**Work to be completed:** Output the lines from the one holding "Click the Редактировать заказ button" to the end of the entries that follow, exactly and only those, minus any pictures.

**Available data:**
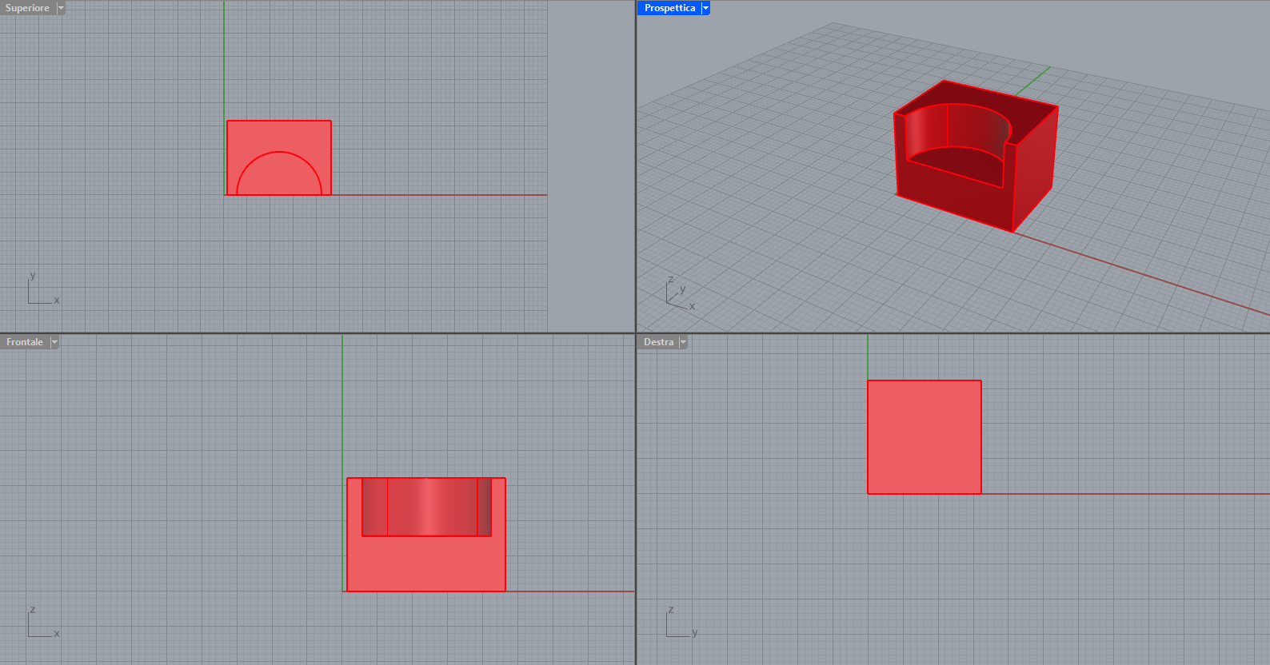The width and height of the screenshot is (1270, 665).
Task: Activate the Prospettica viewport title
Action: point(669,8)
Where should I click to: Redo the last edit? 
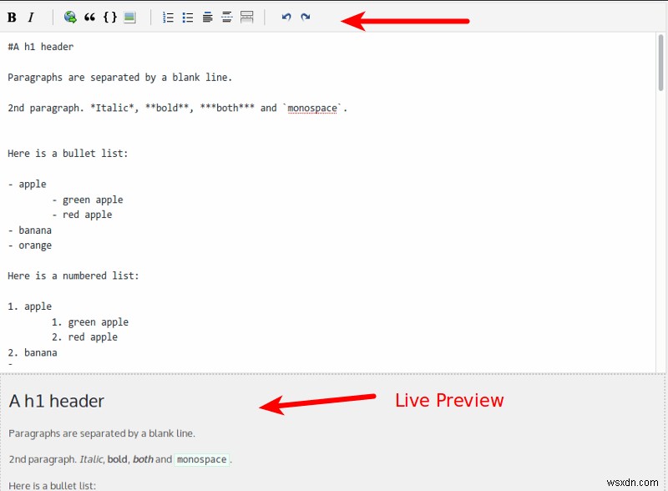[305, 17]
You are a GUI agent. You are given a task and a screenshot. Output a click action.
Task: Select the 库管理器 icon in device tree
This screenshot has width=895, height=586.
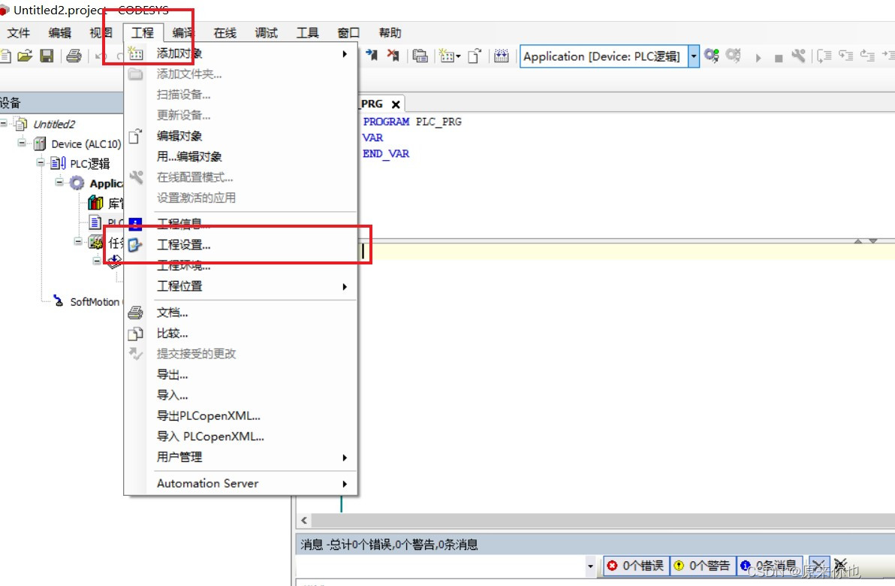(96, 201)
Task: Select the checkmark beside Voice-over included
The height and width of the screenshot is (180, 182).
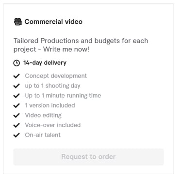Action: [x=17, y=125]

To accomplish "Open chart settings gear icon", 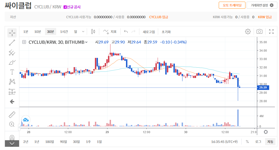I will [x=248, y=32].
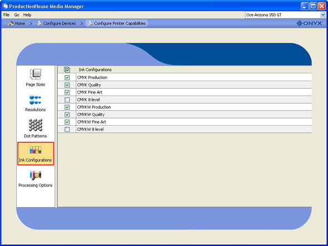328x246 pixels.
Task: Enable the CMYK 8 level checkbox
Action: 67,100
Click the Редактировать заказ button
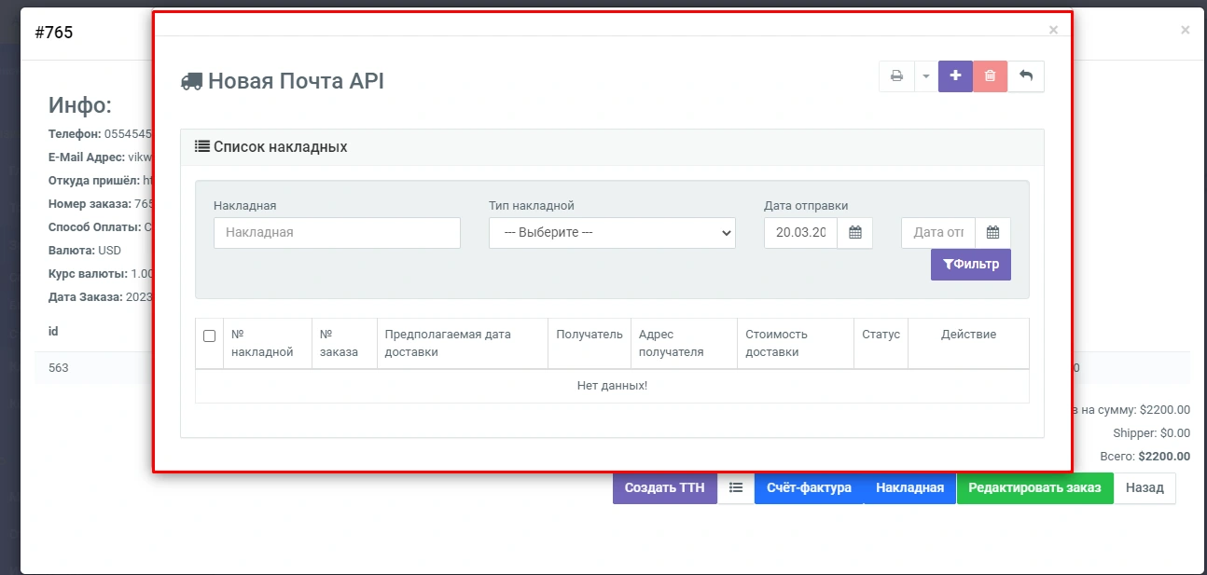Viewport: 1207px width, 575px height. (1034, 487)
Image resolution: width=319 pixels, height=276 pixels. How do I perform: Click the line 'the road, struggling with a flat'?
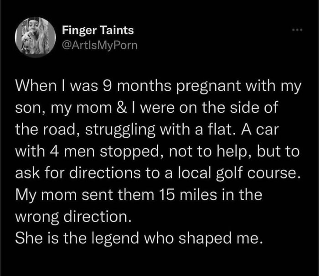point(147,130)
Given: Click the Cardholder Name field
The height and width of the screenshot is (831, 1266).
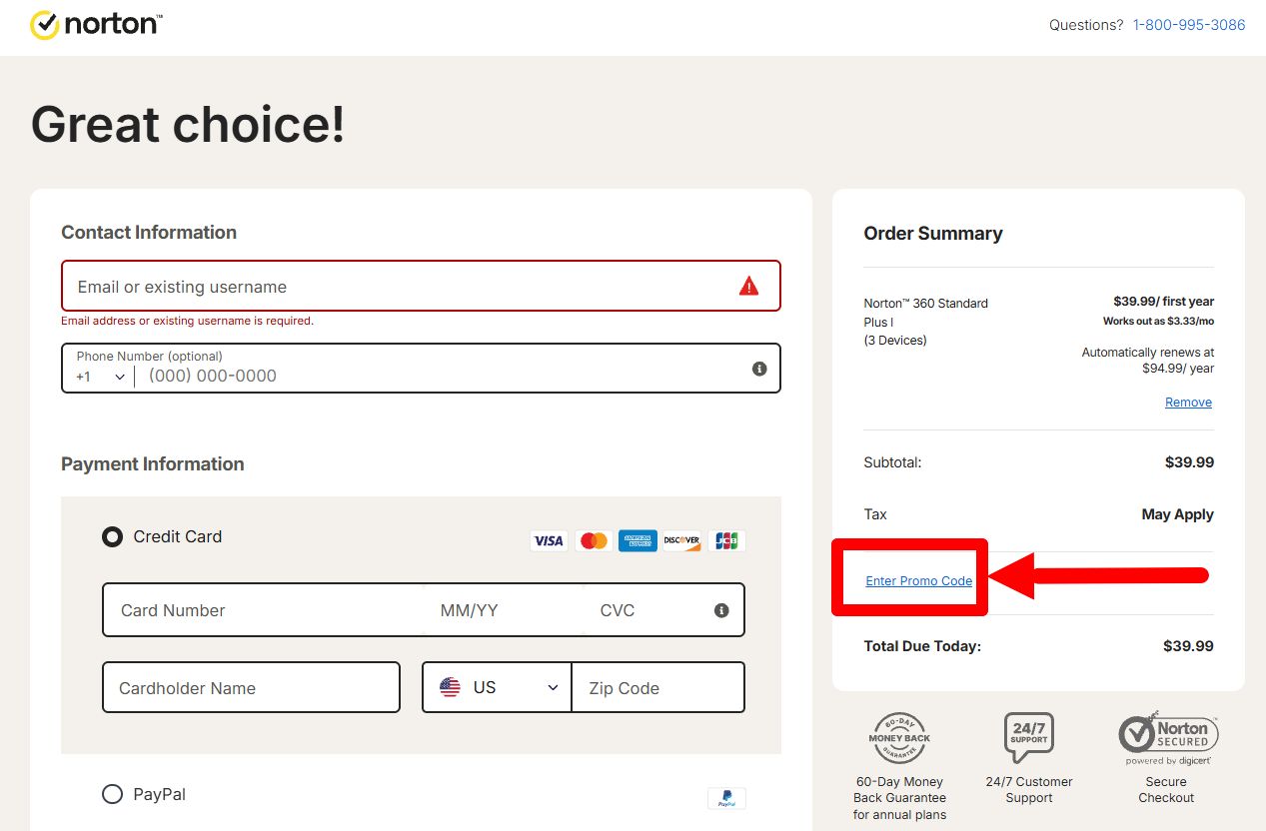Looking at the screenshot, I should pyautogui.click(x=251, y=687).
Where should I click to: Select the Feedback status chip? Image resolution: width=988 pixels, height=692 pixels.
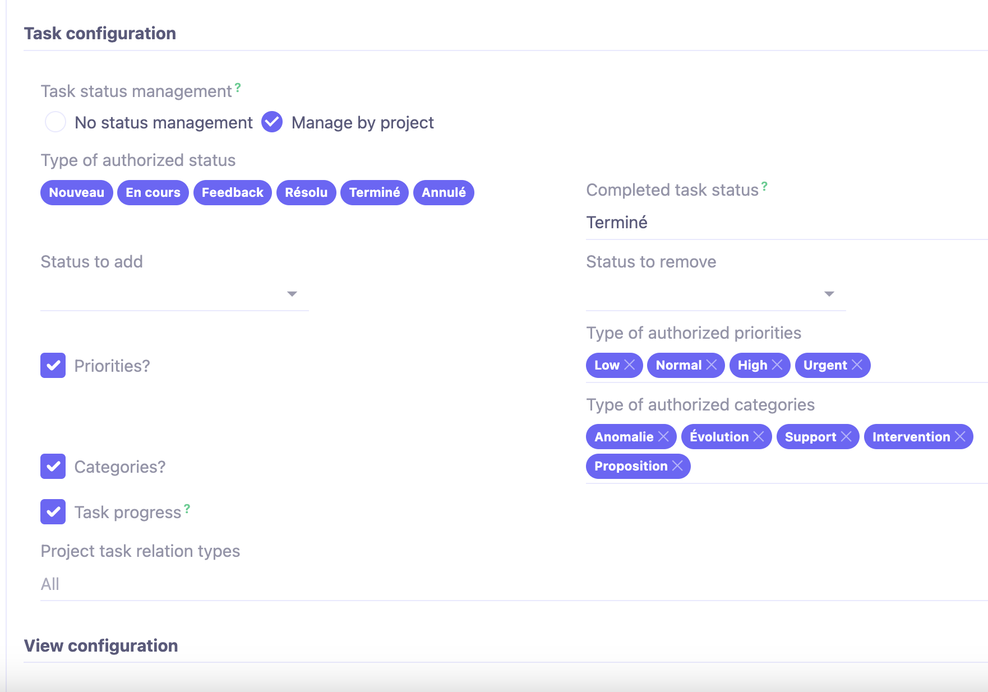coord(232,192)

**Expected answer:**
Click the Редактировать заказ button
Viewport: 1207px width, 575px height. (1034, 487)
Image resolution: width=319 pixels, height=276 pixels. How do I perform: Click the line 'the road, struggling with a flat'?
point(147,130)
Given: Click the Cardholder Name field
The height and width of the screenshot is (831, 1266).
Looking at the screenshot, I should pyautogui.click(x=251, y=687).
Where should I click to: Select the Feedback status chip? Image resolution: width=988 pixels, height=692 pixels.
coord(232,192)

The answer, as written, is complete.